*TASK DESCRIPTION*
Which lines in the records contain the string "what", with uppercase and lowercase counted as different? Extract each of those lines in full.

# START OF AVAILABLE DATA

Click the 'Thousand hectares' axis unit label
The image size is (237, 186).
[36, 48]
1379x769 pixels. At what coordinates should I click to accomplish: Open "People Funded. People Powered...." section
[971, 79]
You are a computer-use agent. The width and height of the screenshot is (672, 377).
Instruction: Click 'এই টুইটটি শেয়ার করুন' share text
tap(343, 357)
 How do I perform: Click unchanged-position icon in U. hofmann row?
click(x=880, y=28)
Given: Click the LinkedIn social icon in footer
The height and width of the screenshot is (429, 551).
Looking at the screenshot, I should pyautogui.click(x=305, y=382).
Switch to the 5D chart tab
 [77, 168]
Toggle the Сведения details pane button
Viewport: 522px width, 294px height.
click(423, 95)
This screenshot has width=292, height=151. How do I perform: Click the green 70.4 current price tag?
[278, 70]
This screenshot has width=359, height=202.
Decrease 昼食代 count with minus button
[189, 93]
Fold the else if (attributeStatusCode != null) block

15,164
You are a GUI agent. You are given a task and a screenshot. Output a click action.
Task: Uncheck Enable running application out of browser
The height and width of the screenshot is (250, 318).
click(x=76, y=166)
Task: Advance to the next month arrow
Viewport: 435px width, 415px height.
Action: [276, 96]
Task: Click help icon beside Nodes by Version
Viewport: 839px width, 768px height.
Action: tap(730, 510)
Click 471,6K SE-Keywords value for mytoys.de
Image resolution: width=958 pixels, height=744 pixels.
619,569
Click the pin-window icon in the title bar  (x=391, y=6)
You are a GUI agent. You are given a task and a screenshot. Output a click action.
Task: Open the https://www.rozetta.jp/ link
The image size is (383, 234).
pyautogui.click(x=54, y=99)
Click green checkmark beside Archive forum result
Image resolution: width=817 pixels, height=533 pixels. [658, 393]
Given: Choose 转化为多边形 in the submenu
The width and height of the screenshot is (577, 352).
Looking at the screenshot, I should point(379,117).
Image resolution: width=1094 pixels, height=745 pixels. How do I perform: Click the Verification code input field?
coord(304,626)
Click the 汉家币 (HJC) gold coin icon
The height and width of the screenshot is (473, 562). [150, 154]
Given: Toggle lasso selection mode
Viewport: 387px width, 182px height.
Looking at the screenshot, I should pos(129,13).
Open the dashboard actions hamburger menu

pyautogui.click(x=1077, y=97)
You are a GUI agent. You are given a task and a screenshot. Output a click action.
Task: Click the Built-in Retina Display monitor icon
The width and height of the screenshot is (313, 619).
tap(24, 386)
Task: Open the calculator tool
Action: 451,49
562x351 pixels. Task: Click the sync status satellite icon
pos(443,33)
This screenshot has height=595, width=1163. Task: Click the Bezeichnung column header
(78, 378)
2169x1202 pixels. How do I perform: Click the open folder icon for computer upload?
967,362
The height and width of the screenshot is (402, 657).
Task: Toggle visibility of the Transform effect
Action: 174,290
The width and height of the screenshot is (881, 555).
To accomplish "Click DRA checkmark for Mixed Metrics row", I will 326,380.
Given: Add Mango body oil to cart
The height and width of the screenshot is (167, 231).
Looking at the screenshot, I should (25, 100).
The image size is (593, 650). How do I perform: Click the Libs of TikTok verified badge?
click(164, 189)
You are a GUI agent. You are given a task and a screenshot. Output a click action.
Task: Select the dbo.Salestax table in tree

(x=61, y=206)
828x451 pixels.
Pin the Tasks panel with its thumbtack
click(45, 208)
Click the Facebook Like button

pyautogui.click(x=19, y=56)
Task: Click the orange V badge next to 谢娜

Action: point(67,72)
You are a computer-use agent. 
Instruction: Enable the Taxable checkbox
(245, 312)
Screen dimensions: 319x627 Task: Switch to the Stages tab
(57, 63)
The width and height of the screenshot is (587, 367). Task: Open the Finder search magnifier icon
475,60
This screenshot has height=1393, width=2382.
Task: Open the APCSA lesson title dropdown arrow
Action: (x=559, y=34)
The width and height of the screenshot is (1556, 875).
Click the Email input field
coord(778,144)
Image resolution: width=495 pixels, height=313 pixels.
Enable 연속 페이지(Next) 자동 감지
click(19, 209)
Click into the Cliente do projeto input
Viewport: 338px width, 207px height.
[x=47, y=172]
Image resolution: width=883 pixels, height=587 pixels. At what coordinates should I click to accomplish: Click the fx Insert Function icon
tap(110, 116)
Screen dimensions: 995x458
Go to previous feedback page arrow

# END OF AVAILABLE DATA

*OUTPUT FOR THIS TASK*
1379x769 pixels. At what coordinates should I click to accomplish: Open "People Funded. People Powered...." section
Image resolution: width=883 pixels, height=587 pixels. At what coordinates should I click to accomplish: Click the fx Insert Function icon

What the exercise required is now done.